OUTLINE: This is a multicenter study.

• ABVD chemotherapy: All patients receive doxorubicin hydrochloride IV over 3-5 minutes, bleomycin sulfate IV, vinblastine IV over 3-5 minutes, and dacarbazine IV over 30 minutes on days 1 and 15. Treatment repeats every 28 days for 2 courses in the absence of disease progression or unacceptable toxicity. Patients then undergo a PET/CT scan and CT scan of the neck (if it was positive at baseline), chest, abdomen, and pelvis. Patients who are PET-positive proceed to escalated BEACOPP chemotherapy. Patients who are PET-negative receive 4 additional courses of ABVD chemotherapy in the absence of disease progression or unacceptable toxicity.
• Escalated BEACOPP chemotherapy: Patients receive doxorubicin hydrochloride IV over 3-5 minutes and cyclophosphamide IV over 60 minutes on day 1; etoposide IV over 60 minutes on days 1, 2, and 3; oral procarbazine hydrochloride once daily on days 1-7; oral prednisone on days 1-14; and bleomycin sulfate IV and vincristine sulfate IV on day 8. Treatment repeats every 21 days for 4 courses in the absence of disease progression or unacceptable toxicity. Patients undergo another PET/CT scan and CT scan of the neck (if it was positive at baseline), chest, abdomen, and pelvis. Patients then undergo involved-field radiation therapy 5 days per week for 3½ weeks (for a total of 30.6 Gy).
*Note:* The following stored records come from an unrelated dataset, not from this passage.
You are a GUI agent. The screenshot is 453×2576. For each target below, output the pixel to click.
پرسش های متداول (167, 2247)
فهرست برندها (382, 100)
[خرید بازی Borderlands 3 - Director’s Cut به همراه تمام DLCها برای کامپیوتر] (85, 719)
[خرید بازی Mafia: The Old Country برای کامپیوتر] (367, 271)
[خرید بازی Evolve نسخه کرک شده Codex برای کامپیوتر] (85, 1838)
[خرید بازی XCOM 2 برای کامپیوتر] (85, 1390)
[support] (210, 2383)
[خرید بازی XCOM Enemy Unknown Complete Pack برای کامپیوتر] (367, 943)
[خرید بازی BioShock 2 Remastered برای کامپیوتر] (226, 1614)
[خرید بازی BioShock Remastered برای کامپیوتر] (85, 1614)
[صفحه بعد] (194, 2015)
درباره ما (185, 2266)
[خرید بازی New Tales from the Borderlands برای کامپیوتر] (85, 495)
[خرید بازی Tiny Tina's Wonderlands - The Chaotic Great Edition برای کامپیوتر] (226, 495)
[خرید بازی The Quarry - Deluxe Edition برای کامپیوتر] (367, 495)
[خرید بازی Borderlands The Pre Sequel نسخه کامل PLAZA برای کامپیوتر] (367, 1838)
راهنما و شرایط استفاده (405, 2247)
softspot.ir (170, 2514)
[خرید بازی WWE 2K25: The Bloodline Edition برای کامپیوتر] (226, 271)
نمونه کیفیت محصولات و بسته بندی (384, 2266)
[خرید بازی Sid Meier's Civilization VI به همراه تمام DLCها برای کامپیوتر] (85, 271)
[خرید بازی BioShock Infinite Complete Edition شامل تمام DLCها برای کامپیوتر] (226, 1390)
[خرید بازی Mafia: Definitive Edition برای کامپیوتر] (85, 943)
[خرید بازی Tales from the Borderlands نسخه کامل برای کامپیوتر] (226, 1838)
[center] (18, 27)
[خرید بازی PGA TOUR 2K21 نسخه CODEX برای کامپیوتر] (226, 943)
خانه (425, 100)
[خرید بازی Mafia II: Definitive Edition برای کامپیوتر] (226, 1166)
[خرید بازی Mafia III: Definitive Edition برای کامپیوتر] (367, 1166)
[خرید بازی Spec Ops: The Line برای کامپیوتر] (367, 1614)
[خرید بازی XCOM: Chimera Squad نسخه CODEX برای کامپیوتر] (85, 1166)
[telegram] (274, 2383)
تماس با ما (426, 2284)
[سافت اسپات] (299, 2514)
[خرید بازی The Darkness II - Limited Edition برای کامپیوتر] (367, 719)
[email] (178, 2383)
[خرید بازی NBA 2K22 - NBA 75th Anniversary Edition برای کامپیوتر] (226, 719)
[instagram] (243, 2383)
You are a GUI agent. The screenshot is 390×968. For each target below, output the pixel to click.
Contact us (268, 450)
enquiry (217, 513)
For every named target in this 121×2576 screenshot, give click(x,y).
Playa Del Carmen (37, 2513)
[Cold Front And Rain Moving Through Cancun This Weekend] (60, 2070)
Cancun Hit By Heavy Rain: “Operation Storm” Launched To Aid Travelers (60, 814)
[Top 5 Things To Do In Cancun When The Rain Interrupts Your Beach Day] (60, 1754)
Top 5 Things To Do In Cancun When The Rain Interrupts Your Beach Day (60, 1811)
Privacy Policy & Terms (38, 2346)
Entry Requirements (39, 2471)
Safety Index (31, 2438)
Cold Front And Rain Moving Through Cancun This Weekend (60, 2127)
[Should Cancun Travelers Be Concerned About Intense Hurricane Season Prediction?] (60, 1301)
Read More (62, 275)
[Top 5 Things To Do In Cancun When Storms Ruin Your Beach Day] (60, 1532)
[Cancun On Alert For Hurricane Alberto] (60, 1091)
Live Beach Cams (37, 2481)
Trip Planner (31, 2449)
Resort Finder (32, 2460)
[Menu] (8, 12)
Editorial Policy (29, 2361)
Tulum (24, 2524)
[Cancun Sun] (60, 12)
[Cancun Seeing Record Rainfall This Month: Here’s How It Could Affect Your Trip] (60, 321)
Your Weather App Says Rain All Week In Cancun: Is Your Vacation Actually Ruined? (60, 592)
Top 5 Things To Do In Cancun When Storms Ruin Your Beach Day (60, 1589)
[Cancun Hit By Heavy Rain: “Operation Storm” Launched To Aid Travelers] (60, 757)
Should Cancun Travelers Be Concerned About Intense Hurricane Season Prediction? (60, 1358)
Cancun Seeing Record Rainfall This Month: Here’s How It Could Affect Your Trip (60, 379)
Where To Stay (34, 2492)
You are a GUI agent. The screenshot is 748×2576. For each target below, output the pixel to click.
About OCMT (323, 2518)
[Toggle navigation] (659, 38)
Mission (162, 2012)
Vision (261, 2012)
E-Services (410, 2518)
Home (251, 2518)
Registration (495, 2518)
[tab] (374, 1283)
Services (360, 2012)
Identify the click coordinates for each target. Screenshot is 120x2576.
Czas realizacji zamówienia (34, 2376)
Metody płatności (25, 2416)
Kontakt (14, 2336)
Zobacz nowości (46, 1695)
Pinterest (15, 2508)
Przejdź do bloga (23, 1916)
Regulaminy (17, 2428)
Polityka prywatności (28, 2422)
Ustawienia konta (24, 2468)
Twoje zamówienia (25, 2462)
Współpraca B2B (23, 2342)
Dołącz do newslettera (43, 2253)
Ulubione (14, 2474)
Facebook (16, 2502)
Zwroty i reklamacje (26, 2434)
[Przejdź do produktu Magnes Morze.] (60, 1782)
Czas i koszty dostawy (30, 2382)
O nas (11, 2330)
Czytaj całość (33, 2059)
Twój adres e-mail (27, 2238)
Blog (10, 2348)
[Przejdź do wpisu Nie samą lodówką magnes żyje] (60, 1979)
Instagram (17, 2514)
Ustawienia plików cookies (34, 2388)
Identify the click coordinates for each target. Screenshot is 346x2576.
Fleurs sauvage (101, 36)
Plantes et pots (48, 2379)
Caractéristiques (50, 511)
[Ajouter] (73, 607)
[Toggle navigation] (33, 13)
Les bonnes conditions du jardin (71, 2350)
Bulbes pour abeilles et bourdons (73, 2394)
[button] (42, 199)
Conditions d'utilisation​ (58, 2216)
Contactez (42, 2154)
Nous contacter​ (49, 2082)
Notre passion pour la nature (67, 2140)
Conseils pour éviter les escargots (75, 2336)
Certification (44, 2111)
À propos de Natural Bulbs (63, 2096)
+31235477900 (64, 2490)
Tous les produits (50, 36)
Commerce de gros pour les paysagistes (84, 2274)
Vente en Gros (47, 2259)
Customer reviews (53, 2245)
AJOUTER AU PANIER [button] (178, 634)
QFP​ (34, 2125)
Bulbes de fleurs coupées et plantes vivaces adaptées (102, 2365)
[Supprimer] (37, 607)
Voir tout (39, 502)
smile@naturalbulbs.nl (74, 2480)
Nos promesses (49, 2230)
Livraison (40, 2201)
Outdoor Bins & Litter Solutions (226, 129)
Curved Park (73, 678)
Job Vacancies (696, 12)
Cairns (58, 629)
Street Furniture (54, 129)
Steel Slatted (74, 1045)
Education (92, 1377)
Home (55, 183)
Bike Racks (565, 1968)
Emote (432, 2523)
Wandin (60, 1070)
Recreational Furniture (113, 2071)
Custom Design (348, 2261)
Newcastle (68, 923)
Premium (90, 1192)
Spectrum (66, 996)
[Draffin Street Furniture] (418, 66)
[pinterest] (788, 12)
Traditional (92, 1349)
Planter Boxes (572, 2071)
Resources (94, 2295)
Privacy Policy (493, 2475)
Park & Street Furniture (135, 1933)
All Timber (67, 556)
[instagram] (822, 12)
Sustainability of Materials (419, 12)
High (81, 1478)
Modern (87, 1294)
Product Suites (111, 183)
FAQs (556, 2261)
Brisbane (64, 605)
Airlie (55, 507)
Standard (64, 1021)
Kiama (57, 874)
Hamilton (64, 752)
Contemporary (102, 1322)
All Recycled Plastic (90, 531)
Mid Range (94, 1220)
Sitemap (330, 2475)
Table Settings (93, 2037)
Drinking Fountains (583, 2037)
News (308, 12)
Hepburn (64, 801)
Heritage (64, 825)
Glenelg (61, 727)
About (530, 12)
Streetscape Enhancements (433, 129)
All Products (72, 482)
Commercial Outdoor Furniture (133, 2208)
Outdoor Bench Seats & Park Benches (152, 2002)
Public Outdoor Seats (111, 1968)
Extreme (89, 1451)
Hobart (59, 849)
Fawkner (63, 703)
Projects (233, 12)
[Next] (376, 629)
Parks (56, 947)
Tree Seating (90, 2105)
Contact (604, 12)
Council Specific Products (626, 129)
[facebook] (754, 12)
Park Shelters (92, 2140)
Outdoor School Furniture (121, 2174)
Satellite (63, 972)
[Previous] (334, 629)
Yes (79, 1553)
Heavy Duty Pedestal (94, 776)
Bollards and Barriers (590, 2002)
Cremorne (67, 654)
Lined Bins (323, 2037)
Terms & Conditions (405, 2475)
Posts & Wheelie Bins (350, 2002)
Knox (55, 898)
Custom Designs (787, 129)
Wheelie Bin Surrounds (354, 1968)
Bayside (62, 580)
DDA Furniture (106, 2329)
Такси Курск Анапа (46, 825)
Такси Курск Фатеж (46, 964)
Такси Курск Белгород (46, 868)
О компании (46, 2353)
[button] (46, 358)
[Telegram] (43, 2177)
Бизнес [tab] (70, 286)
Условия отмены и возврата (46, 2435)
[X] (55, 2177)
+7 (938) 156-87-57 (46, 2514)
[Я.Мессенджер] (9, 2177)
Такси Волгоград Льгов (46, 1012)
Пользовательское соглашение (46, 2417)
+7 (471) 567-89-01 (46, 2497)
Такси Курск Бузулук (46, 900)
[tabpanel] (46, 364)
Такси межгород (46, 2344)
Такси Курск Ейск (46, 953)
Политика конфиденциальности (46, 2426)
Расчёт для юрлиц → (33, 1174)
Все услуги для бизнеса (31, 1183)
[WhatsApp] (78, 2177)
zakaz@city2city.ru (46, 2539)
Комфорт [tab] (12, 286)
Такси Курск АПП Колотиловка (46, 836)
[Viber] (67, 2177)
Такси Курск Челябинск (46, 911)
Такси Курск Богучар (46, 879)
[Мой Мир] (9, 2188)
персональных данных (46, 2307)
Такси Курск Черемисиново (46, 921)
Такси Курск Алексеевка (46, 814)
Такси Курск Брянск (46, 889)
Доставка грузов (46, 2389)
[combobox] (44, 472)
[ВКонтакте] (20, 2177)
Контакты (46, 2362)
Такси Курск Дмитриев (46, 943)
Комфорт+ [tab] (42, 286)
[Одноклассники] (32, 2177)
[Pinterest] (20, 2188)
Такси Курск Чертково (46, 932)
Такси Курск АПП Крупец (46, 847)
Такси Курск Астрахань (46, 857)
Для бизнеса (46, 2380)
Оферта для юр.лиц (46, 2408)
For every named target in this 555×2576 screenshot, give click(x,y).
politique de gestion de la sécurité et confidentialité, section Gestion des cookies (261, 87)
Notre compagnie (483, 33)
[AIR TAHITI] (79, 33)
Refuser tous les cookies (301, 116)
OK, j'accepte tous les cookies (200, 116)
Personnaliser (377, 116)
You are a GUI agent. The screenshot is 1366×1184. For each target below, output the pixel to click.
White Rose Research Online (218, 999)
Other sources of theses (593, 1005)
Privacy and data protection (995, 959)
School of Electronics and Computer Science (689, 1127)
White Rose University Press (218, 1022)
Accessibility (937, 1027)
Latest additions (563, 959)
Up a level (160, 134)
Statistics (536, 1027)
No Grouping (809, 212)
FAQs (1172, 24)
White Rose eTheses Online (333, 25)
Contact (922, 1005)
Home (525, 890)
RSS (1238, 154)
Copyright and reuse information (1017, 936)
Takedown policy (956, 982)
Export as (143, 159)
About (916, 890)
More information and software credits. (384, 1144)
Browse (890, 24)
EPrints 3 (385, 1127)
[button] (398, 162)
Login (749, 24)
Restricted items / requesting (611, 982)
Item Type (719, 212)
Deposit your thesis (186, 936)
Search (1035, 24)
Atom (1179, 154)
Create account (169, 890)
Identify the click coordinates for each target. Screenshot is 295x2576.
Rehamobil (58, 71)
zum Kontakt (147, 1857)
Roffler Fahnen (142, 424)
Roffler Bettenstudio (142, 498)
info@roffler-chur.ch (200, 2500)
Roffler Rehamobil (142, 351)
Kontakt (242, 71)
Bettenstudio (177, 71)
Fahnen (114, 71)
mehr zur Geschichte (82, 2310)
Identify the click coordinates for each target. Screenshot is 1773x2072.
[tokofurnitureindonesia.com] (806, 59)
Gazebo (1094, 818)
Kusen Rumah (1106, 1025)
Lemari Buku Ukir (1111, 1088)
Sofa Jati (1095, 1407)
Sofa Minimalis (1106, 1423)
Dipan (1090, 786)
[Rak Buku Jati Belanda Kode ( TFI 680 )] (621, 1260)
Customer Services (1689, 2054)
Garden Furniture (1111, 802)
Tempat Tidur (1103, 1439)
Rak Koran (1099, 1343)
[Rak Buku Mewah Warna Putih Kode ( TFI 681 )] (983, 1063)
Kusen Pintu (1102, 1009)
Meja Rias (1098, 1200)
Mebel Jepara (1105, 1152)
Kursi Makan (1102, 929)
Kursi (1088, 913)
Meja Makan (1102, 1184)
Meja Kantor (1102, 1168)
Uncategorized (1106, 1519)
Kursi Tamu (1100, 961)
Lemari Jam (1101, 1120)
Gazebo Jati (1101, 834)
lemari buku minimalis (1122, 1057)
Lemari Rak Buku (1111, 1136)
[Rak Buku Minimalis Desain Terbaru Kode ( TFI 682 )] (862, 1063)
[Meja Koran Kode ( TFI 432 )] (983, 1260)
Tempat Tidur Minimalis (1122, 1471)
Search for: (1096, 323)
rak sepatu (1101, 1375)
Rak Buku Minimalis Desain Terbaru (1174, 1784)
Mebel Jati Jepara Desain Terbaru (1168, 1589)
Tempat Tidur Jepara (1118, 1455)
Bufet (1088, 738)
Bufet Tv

Within 3-8 weeks after completion of chemotherapy, patients undergo an additional PET/CT scan (utilizing fludeoxyglucose F 18) and CT scan of the neck (if it was positive at baseline), chest, abdomen, and pelvis. Patients who are PET-negative proceed to follow up. Patients who are PET-positive undergo a biopsy*, patients with a negative biopsy proceed to follow up, and patients with a positive biopsy are treated at the discretion of the investigator.

NOTE: *Patients for whom a biopsy is neither clinically appropriate nor medically feasible proceed to follow up. Patients who defer the biopsy undergo scanning 3 months later and then undergo biopsy as above.

Blood and serum samples may be collected periodically for biomarker and IHC analysis.

After completion of study treatment, patients are followed up every 3 months for 1 year, every 6 months for 2 years, and then annually for 7 years.